§ What is needed:
Please return every line below that contains the string "main".
START Source material
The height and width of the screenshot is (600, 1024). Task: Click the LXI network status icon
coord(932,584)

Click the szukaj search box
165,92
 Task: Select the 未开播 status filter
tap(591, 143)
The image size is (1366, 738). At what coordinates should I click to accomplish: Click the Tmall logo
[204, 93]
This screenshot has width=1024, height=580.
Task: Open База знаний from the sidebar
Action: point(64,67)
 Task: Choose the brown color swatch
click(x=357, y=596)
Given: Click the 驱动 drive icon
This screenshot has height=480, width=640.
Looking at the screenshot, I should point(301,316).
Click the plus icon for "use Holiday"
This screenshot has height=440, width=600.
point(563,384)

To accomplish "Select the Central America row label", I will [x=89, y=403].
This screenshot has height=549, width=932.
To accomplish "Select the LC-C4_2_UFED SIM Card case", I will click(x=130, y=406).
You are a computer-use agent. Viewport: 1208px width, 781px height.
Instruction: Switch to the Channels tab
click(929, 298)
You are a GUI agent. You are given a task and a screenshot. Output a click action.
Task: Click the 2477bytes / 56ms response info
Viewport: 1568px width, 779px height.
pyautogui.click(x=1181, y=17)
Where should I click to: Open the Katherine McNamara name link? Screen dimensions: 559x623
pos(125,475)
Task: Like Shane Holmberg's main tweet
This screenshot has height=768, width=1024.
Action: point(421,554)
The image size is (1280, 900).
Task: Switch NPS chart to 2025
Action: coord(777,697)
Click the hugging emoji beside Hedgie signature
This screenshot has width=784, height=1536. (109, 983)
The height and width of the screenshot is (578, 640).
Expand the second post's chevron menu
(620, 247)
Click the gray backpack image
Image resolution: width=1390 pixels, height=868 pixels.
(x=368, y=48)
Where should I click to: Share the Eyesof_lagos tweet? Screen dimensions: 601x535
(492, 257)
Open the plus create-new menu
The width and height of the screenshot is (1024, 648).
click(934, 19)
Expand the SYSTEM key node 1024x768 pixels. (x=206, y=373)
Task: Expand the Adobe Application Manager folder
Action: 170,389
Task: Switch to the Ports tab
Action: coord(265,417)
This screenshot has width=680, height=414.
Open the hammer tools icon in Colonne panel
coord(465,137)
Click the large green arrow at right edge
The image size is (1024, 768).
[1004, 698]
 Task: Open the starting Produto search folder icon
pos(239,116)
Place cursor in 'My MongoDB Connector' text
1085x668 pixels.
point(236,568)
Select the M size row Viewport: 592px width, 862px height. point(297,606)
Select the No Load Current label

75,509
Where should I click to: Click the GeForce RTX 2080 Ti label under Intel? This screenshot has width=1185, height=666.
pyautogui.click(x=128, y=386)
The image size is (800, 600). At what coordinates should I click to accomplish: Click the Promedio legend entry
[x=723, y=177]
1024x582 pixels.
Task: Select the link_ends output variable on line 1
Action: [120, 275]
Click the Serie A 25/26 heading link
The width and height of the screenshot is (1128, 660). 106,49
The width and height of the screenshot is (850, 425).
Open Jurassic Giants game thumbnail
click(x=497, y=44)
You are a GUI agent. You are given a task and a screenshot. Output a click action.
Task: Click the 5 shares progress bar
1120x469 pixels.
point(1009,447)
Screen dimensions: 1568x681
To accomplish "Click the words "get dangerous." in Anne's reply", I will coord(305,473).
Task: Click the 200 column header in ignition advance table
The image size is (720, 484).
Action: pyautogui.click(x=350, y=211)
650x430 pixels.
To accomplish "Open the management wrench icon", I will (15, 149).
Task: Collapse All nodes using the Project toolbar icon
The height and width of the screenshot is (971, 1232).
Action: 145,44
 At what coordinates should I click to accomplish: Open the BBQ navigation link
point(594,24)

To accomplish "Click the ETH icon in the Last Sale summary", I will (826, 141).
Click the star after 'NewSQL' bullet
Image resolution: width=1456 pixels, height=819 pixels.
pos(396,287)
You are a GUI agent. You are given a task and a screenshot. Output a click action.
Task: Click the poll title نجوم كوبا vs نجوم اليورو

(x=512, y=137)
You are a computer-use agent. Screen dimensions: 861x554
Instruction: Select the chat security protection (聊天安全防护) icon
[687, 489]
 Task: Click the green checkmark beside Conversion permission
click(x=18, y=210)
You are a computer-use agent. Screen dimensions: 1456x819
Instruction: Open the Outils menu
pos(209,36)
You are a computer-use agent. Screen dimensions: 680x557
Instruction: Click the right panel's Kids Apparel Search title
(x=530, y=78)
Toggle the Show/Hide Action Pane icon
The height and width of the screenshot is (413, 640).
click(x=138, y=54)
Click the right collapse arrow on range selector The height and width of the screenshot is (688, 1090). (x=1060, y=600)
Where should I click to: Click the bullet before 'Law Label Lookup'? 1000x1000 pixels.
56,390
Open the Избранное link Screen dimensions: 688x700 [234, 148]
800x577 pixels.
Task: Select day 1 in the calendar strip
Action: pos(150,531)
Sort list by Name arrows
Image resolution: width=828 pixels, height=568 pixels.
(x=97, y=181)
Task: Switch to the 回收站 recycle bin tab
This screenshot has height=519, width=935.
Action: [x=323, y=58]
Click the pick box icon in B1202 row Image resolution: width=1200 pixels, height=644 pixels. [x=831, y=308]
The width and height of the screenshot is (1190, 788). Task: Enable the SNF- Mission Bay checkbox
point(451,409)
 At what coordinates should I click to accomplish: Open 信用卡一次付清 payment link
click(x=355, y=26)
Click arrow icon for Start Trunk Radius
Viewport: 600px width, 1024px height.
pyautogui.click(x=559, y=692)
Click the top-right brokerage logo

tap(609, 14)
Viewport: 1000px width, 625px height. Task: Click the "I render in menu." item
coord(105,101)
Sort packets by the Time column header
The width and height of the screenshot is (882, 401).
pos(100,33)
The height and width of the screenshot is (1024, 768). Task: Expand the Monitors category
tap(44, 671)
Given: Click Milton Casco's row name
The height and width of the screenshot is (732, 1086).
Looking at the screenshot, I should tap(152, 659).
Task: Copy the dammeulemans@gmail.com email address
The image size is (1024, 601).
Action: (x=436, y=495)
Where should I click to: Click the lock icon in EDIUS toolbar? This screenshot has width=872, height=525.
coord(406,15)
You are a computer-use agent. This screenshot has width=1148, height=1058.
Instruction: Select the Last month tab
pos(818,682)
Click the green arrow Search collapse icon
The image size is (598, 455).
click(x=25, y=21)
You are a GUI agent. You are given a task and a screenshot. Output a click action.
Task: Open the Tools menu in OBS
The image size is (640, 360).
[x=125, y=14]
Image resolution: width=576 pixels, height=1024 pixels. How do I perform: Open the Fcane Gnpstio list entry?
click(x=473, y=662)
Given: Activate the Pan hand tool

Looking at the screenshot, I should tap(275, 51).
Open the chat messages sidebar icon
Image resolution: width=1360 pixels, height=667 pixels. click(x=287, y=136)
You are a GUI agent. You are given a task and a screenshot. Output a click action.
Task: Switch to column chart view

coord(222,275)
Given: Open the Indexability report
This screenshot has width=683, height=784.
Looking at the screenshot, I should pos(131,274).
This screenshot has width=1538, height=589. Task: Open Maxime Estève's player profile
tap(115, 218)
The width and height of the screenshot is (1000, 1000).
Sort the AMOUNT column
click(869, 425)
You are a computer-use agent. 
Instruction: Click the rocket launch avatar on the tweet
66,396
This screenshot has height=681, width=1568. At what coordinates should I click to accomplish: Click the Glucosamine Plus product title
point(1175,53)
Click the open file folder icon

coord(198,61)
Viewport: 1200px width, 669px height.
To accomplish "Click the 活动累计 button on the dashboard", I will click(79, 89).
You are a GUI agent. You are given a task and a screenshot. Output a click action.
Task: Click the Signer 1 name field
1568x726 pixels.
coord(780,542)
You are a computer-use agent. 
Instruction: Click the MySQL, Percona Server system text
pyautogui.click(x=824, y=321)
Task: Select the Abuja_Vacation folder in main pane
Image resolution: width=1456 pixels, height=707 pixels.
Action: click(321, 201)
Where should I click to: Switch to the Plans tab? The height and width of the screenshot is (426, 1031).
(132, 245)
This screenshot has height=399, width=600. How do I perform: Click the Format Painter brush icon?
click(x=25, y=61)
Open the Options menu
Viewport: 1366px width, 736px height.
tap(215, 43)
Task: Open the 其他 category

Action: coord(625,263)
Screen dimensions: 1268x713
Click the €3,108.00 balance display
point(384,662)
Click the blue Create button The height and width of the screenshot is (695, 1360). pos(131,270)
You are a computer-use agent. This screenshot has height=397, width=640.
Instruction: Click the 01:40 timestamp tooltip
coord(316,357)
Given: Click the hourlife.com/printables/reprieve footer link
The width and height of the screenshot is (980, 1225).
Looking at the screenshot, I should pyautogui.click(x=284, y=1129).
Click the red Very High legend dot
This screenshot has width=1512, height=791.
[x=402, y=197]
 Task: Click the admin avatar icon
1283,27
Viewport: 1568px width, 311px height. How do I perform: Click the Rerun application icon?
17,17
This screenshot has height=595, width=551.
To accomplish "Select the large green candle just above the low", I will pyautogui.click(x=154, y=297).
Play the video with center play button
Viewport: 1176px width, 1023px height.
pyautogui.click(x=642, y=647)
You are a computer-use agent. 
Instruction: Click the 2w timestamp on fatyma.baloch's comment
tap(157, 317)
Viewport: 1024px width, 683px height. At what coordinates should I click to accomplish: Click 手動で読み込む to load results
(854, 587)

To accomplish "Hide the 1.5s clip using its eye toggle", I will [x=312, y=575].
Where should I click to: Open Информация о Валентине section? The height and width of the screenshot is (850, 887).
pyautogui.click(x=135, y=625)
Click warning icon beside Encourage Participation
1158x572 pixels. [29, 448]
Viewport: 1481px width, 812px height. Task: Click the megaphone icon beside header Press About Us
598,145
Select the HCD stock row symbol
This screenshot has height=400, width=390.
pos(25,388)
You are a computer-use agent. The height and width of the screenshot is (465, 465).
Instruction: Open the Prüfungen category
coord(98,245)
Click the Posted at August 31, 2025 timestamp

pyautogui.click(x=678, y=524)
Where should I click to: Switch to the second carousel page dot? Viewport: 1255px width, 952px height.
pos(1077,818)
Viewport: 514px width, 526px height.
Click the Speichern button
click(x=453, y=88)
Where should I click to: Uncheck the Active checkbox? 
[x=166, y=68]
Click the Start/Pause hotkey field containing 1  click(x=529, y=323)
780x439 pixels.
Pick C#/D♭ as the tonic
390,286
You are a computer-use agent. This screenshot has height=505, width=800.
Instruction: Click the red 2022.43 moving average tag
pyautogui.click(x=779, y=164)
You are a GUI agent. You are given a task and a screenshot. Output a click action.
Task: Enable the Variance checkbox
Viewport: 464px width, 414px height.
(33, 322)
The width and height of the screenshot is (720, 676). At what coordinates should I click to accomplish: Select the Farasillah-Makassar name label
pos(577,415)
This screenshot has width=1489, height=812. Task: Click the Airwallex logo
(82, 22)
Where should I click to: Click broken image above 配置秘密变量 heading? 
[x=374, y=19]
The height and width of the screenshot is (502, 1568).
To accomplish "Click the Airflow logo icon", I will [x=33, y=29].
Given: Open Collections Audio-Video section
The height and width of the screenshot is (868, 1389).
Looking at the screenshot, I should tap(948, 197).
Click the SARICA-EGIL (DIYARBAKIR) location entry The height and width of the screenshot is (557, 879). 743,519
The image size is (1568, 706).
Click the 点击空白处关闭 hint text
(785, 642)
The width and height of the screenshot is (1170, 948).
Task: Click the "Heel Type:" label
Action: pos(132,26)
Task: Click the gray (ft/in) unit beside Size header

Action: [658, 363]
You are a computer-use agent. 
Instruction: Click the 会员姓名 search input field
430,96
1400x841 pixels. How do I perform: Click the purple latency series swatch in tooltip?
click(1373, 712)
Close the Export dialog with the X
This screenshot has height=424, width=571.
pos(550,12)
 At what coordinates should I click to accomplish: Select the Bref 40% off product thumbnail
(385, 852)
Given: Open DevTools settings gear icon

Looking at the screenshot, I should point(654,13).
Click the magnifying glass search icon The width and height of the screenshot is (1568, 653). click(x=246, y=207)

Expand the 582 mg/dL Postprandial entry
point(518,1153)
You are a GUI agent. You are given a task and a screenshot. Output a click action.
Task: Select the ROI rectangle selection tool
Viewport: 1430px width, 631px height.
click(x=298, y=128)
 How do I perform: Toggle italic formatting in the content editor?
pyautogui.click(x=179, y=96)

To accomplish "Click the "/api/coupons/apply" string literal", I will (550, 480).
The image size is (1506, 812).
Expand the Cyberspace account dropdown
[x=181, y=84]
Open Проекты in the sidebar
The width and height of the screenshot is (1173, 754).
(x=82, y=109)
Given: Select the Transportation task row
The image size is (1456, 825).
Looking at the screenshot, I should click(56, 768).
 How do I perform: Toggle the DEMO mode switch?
END Source material
§ Result for this exercise:
Task: Like Shane Holmberg's main tweet
Task: Select the Abuja_Vacation folder in main pane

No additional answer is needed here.